Les entreprises veulent fidéliser leurs talents… mais attendent leur démission pour les augmenter.

Dans beaucoup d’organisations Supply Chain, le scénario se répète.

Un collaborateur prend progressivement plus de responsabilités. Il récupère des fournisseurs plus complexes, devient le référent sur certains flux, accompagne les nouveaux arrivants et absorbe une partie des problèmes que personne ne sait vraiment à qui confier.

Son périmètre grandit. Sa contribution aussi.

Mais sa rémunération, elle, bouge beaucoup moins vite.

Lorsqu’il demande une évolution, la réponse est souvent la même. Ce n’est pas le bon moment. Les budgets sont déjà clôturés. Il faut attendre le prochain cycle. La grille salariale ne le permet pas. Son travail est apprécié, mais aucune décision ne peut être prise immédiatement.

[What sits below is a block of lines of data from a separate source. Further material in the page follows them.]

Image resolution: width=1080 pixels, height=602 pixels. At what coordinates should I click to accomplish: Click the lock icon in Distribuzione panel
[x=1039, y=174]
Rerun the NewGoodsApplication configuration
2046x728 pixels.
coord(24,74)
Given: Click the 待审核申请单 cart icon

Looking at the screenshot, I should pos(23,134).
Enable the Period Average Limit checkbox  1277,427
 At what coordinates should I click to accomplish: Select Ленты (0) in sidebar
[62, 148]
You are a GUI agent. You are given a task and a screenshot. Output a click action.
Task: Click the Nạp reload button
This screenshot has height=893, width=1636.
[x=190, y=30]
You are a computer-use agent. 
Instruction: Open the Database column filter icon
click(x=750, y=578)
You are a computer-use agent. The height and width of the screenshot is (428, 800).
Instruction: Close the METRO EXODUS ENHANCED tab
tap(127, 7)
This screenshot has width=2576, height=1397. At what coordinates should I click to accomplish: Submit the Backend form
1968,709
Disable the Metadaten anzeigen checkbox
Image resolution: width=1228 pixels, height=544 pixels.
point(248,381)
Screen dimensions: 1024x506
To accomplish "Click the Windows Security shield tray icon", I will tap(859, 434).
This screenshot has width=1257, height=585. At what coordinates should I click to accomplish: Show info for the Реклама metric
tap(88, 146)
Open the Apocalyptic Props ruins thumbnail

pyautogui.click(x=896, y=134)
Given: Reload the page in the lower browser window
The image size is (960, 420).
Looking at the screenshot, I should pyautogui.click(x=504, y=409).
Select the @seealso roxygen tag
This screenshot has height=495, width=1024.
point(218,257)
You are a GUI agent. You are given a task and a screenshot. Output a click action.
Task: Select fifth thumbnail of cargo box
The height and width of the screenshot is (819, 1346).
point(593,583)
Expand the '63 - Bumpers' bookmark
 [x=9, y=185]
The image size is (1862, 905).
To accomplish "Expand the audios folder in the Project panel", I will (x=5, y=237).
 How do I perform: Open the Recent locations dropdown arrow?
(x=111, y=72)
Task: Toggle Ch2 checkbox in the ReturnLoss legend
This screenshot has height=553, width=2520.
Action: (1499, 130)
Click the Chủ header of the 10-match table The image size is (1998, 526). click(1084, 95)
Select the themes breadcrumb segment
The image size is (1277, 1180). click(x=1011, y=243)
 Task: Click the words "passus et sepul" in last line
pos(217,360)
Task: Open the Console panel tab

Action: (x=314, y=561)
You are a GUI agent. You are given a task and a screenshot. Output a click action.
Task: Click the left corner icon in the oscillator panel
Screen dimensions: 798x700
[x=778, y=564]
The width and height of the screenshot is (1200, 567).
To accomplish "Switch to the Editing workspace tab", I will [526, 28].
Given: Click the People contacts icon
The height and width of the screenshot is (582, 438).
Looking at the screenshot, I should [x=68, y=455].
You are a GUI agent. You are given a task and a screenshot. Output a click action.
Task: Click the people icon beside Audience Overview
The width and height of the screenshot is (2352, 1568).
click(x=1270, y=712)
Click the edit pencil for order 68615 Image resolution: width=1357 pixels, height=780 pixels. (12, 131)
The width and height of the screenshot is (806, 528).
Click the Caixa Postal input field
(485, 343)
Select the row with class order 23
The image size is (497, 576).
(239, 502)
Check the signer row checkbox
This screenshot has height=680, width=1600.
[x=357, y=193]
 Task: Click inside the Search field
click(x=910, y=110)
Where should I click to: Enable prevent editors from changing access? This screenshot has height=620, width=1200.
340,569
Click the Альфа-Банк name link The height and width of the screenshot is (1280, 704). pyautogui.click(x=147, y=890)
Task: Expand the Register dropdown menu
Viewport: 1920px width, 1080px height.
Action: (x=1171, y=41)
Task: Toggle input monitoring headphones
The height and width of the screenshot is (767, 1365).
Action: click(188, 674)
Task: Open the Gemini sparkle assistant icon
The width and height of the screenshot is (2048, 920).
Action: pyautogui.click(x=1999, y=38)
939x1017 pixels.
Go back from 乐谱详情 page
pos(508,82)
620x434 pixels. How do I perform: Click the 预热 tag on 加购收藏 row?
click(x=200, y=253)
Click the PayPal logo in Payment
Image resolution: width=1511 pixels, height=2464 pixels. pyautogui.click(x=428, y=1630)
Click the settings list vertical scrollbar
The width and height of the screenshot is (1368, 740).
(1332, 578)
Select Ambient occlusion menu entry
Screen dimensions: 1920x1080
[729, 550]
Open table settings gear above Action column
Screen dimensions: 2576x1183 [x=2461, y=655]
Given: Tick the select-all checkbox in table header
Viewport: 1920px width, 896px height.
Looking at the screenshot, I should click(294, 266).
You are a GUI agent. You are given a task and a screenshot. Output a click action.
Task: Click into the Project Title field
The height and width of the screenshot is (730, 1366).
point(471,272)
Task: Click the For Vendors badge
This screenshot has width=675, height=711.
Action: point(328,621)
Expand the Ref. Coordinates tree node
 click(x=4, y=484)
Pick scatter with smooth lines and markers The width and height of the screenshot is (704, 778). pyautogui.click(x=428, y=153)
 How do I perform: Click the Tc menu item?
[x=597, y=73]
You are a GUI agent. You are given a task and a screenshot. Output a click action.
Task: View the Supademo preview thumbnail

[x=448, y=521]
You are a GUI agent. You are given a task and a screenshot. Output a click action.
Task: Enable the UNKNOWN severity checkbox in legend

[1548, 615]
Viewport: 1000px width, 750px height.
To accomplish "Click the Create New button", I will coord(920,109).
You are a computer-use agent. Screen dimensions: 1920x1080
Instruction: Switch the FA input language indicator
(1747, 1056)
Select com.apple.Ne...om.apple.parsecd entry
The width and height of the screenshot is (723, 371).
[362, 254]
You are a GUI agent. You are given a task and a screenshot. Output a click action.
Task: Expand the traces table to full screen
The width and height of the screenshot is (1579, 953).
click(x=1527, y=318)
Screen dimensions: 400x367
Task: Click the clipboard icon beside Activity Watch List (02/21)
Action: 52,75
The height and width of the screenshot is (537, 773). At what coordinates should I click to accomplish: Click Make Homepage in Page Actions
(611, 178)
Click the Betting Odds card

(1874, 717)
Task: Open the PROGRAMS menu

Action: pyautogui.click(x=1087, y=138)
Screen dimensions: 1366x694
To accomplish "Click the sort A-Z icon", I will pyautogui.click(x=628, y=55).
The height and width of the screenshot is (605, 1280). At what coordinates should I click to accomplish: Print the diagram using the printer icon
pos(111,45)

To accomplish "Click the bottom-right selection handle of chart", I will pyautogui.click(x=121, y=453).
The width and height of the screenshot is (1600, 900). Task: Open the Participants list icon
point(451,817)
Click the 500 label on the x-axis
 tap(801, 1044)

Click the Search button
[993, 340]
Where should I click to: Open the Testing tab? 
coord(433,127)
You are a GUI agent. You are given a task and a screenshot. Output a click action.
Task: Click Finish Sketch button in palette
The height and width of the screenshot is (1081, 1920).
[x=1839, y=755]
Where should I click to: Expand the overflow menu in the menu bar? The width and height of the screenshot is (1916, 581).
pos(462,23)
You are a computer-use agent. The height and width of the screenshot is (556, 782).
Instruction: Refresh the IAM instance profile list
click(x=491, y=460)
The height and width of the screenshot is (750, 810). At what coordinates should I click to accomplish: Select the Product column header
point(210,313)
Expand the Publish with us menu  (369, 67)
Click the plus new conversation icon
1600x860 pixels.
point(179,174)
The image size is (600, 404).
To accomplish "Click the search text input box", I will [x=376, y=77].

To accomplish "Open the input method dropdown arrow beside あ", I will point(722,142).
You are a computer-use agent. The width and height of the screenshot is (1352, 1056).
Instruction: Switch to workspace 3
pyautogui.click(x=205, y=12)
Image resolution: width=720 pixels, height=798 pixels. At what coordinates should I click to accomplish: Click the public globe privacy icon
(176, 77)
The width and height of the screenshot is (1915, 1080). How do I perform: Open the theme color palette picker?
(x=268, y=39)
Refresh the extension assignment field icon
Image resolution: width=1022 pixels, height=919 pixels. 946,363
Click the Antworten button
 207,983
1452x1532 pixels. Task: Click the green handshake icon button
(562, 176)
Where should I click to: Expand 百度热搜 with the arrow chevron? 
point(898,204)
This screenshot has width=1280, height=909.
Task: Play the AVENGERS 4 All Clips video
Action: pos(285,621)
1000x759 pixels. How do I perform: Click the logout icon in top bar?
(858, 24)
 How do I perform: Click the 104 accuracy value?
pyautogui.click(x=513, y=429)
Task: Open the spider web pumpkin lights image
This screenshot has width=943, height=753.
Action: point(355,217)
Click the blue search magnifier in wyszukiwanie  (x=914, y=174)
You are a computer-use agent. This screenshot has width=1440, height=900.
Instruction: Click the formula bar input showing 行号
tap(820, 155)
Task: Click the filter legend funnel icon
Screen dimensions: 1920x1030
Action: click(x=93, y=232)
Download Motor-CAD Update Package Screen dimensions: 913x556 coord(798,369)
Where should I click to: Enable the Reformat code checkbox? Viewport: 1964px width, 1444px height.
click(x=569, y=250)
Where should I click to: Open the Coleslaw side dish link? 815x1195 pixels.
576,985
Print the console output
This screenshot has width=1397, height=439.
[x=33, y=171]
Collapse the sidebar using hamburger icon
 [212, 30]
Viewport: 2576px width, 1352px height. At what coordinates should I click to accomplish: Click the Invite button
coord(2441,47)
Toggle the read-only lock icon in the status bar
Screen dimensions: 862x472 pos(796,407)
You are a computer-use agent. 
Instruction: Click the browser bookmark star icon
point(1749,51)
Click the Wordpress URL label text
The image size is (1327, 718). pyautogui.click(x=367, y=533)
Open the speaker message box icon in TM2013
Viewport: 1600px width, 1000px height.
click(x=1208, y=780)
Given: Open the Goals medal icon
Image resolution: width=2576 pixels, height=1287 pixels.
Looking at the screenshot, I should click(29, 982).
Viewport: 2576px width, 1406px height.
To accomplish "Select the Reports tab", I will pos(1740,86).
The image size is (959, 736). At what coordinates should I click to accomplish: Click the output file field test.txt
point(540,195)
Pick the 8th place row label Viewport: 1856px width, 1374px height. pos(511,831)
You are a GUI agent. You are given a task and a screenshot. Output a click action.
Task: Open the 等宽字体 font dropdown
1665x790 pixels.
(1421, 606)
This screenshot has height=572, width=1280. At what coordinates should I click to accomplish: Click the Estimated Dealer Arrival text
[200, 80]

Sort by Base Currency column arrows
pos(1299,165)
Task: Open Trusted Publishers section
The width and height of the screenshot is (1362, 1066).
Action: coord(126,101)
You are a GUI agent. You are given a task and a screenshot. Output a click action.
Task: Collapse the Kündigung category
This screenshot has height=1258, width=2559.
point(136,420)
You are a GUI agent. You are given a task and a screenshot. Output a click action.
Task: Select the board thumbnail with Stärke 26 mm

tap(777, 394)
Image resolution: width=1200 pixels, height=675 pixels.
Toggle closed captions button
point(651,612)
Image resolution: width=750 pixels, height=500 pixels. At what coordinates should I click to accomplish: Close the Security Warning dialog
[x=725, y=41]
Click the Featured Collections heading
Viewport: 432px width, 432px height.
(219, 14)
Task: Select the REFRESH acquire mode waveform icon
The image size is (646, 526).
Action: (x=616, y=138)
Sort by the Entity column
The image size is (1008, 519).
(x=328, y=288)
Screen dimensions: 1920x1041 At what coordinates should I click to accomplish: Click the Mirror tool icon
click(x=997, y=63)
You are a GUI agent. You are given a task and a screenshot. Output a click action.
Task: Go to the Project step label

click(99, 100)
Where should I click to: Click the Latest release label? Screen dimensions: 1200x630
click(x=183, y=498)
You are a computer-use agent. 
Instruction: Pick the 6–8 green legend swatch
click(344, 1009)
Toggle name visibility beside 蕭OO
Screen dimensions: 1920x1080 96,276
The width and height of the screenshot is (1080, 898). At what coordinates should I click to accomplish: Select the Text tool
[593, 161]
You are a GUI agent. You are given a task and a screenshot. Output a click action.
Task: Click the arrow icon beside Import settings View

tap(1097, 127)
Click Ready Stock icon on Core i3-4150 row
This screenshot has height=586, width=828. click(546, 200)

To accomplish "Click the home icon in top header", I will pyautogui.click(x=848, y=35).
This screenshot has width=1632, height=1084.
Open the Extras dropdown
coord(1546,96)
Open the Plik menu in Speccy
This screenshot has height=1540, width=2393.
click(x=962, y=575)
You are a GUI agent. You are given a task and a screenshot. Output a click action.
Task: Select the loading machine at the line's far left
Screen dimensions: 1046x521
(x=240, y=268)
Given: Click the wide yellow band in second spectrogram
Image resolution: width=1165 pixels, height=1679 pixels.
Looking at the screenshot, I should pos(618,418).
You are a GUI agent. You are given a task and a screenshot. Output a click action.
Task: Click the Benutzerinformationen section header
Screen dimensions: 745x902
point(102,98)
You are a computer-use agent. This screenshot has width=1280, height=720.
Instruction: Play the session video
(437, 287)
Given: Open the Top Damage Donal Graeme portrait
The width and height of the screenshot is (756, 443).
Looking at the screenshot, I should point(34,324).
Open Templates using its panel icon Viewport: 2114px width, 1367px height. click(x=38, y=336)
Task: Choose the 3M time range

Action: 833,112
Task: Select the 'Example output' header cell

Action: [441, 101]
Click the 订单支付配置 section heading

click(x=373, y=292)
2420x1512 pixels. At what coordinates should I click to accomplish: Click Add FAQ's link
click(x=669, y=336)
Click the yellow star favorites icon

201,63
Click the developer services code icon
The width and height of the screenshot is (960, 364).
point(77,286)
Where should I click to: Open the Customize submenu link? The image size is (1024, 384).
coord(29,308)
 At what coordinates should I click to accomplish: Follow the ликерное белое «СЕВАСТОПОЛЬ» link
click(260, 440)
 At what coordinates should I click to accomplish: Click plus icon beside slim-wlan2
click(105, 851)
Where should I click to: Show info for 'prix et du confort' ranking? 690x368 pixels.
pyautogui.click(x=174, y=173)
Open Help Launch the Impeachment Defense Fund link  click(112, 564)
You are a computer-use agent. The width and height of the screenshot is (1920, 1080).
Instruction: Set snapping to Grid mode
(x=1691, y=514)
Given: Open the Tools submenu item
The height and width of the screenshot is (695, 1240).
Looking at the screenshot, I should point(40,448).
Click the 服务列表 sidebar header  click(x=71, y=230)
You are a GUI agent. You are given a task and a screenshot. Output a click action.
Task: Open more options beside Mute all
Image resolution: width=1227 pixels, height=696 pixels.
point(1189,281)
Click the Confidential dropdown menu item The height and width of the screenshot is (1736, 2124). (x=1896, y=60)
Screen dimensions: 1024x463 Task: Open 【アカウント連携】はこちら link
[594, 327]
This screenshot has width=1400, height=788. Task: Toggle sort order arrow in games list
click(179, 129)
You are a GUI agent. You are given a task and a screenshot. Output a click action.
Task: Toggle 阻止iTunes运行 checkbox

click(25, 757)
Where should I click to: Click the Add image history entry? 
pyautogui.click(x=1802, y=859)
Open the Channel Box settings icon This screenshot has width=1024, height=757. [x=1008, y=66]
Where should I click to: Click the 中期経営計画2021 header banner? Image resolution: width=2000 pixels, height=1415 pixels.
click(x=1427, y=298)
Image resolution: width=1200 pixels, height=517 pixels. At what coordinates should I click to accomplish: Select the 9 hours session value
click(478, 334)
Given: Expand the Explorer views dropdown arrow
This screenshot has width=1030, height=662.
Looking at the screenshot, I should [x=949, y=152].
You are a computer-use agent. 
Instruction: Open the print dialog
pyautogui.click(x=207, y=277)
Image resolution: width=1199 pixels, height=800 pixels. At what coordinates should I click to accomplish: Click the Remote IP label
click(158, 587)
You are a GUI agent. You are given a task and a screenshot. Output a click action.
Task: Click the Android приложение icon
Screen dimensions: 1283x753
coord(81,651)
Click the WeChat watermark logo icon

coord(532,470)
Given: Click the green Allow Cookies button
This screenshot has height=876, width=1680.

Puis un jour, il annonce son départ.

Et soudain, les possibilités apparaissent.

Une augmentation devient envisageable. Un nouveau titre peut être proposé. Le télétravail devient négociable. Une évolution qui devait prendre plusieurs mois peut parfois être validée en quelques jours.

L’entreprise appelle cela une contre-offre.

Le collaborateur peut surtout se demander pourquoi il a fallu présenter une démission pour que sa valeur devienne visible.

Bien sûr, toutes les demandes d’augmentation ne peuvent pas être acceptées. Une entreprise doit respecter des budgets, maintenir une certaine cohérence interne et éviter que chaque négociation individuelle devienne une décision prise dans l’urgence.

Mais attendre systématiquement le départ crée un autre problème.

La contre-offre arrive rarement au début du mécontentement. Elle arrive après plusieurs mois de frustration, après des discussions sans résultat et souvent après qu’un autre employeur a pris le temps de reconnaître le profil.

À ce stade, le sujet n’est parfois même plus uniquement financier.

Le collaborateur ne part pas seulement pour gagner davantage. Il part parce qu’il a compris qu’il devait menacer de partir pour être entendu.

Fidéliser un talent ne consiste pas à découvrir sa valeur lorsqu’il remet sa démission.

Cela consiste à la reconnaître suffisamment tôt pour qu’il n’ait pas besoin de le faire.